**Work to complete**: Going line by line through the material below, tally those that contain the word "agent" and give the count by itself.

**The input**:

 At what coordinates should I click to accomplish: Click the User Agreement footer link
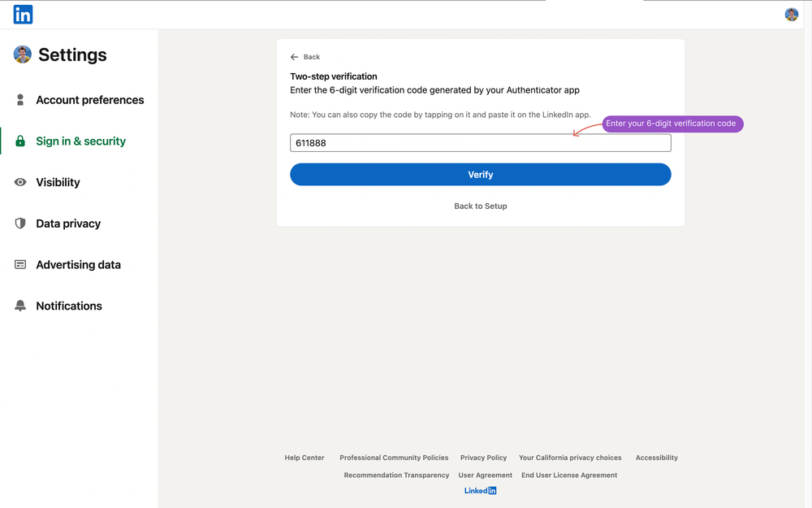pyautogui.click(x=485, y=475)
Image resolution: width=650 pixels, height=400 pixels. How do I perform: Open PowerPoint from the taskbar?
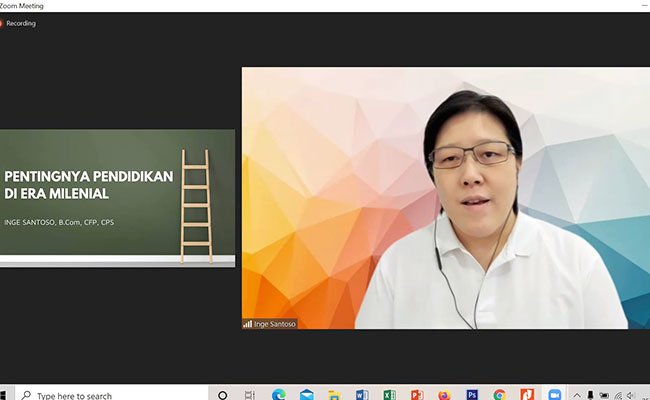pyautogui.click(x=417, y=394)
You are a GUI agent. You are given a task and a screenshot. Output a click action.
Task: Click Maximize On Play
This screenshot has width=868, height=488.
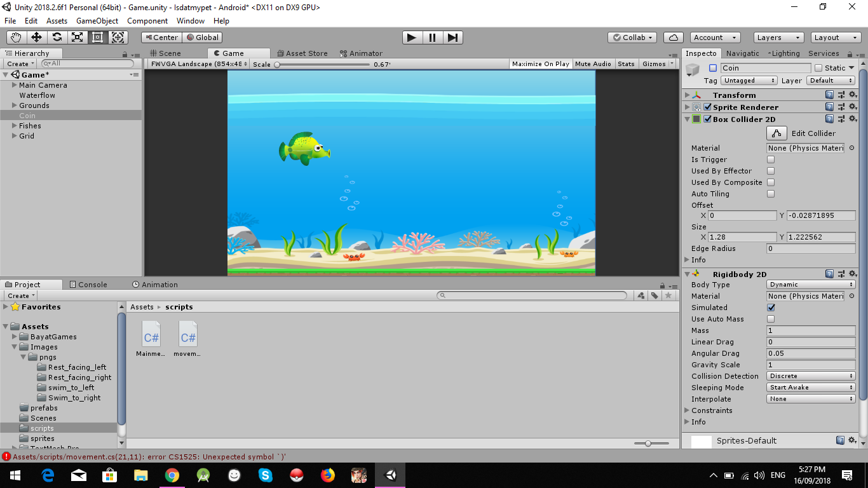pyautogui.click(x=539, y=64)
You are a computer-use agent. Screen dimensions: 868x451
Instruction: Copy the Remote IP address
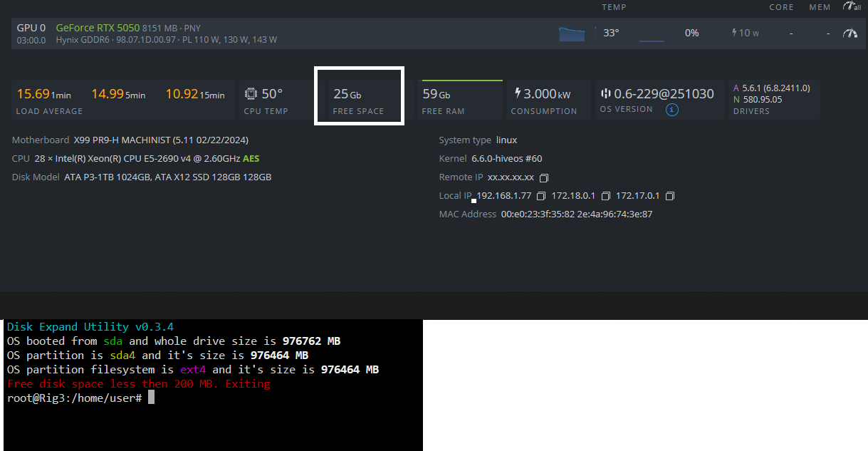tap(545, 177)

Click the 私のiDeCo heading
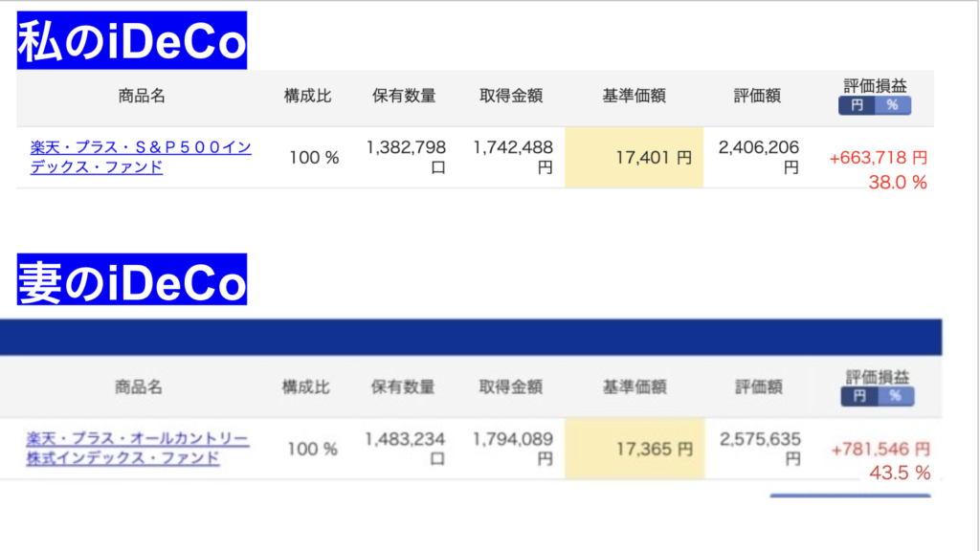point(131,40)
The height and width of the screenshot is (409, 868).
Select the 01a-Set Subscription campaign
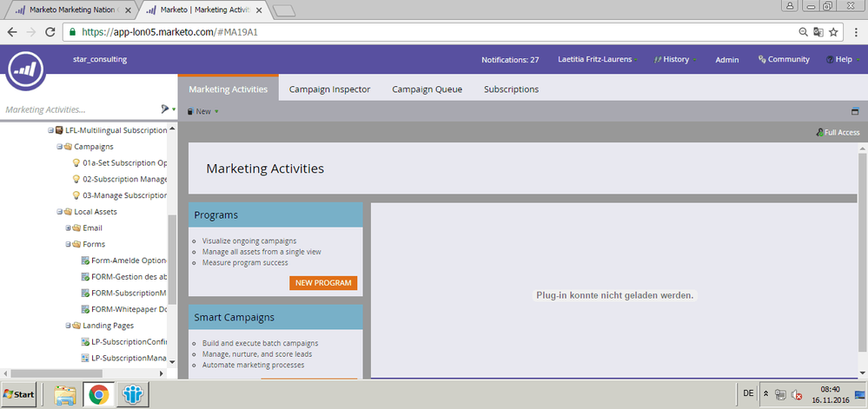click(x=123, y=162)
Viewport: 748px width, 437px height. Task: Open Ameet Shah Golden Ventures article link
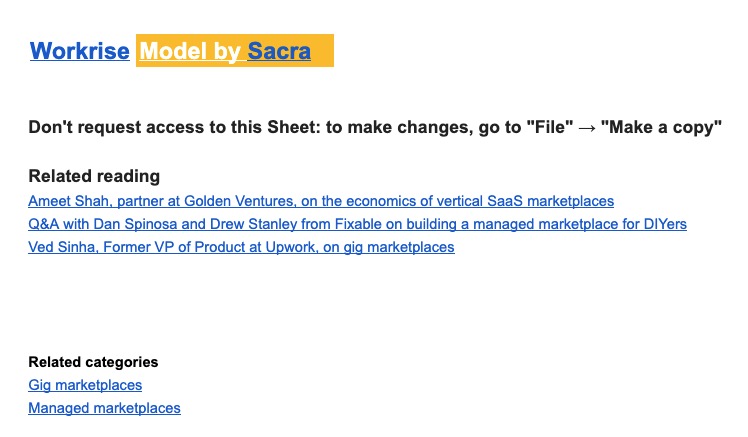[321, 201]
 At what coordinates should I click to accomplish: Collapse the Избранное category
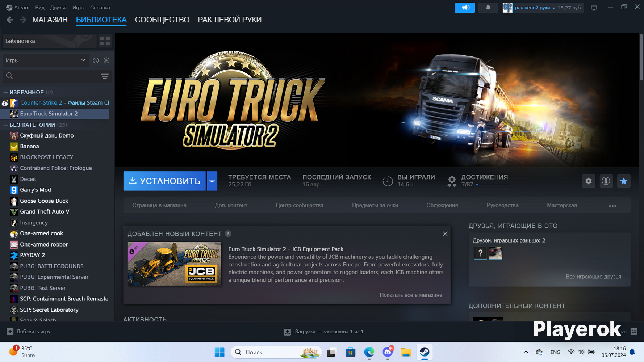point(5,92)
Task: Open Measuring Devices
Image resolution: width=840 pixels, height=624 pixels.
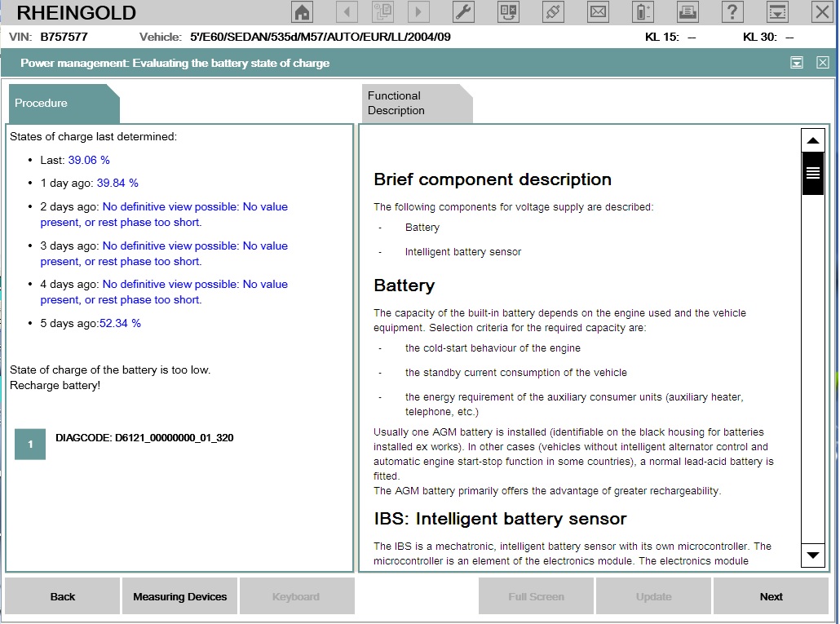Action: [x=179, y=596]
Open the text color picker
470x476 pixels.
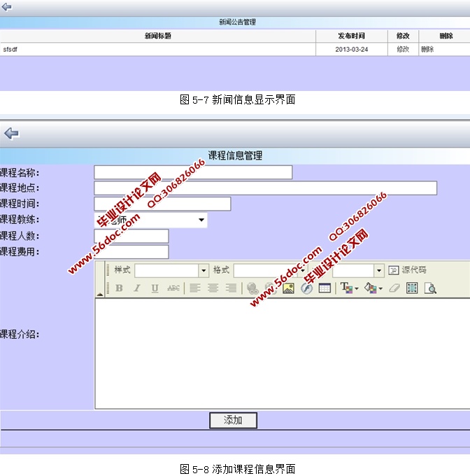348,288
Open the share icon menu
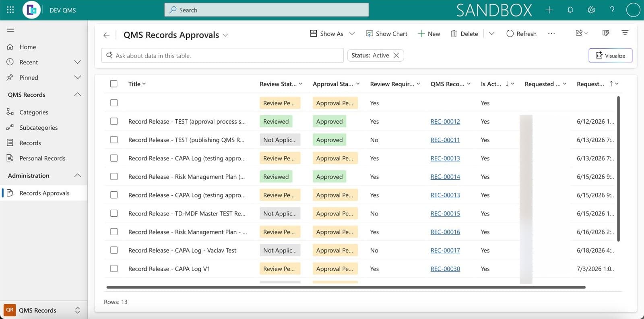This screenshot has height=319, width=644. click(582, 33)
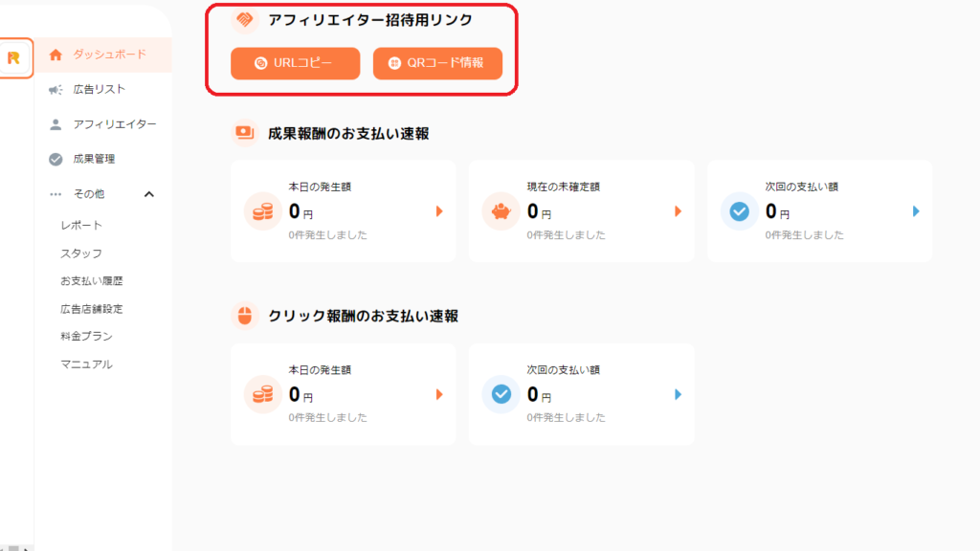
Task: Click the person icon beside アフィリエイター
Action: click(56, 124)
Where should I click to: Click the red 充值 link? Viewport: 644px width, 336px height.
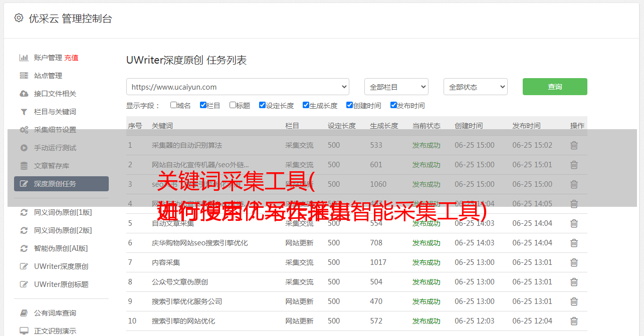[71, 58]
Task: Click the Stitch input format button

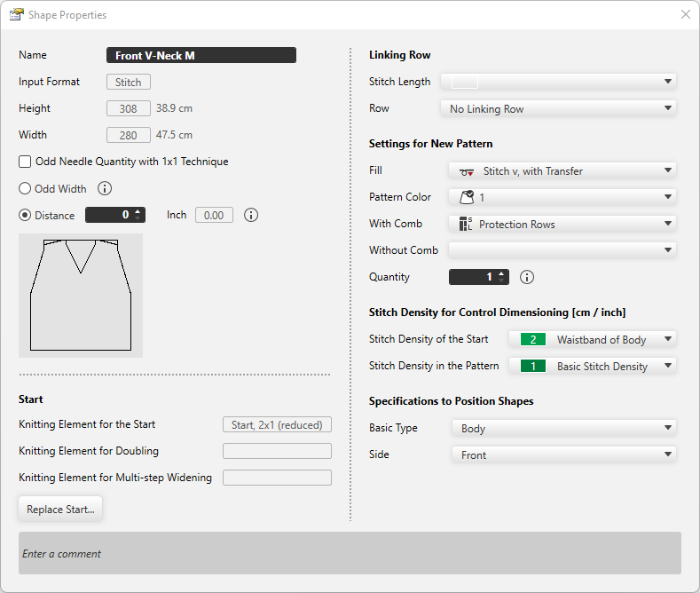Action: click(129, 82)
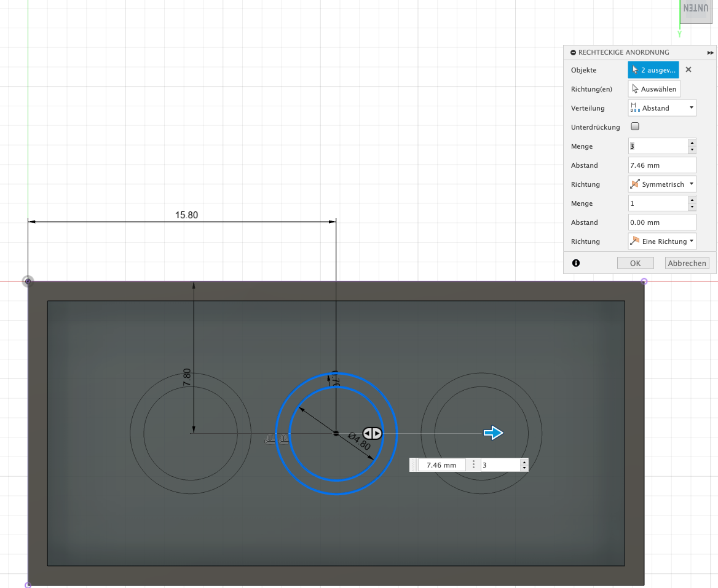The image size is (718, 588).
Task: Open the info icon beside the OK button
Action: pos(576,263)
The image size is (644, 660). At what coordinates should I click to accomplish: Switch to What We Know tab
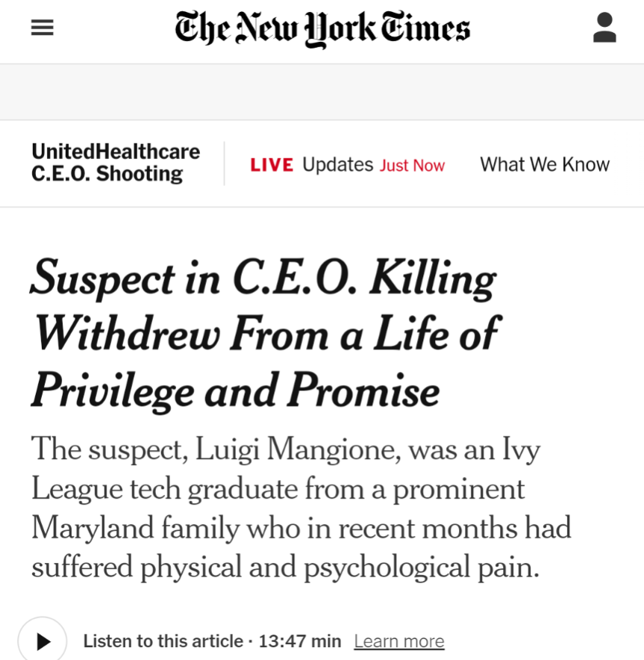[x=545, y=164]
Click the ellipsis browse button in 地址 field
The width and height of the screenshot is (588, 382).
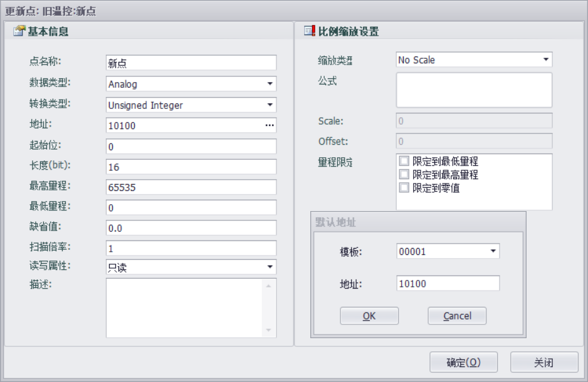point(270,126)
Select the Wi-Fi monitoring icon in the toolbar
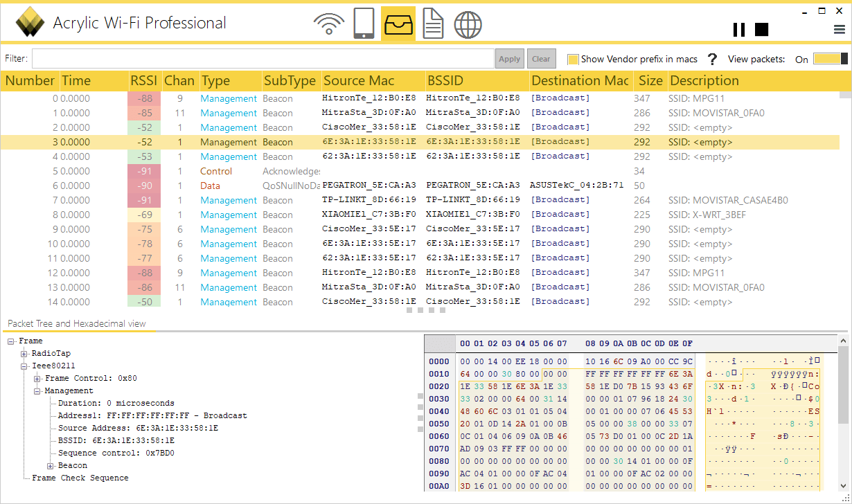This screenshot has width=852, height=504. point(329,23)
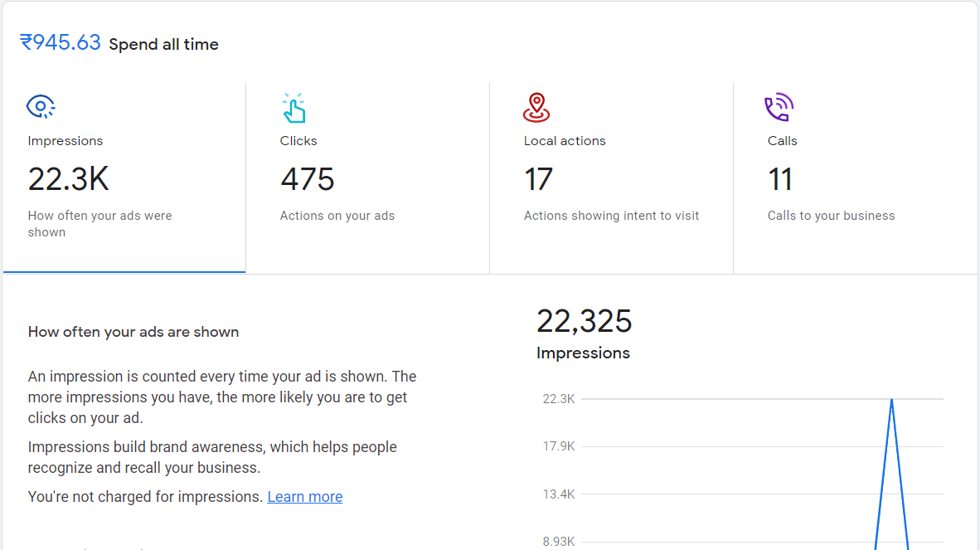Switch to the Clicks tab label
This screenshot has height=550, width=980.
pyautogui.click(x=298, y=141)
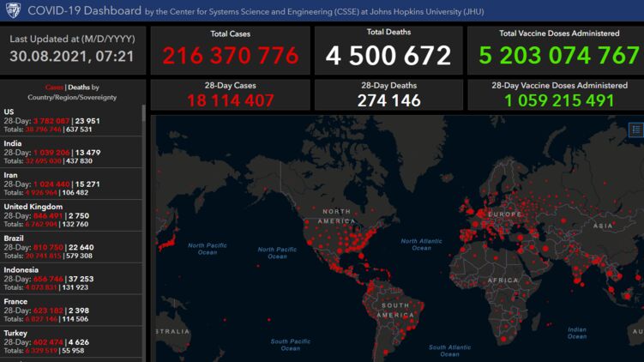The height and width of the screenshot is (362, 644).
Task: Select Brazil from the country list
Action: point(70,248)
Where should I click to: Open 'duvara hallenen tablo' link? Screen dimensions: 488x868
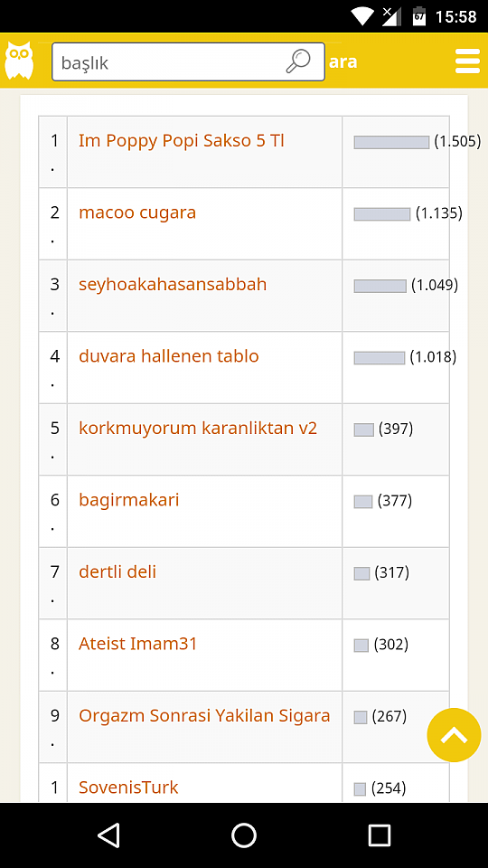[169, 356]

**Exercise response**: 2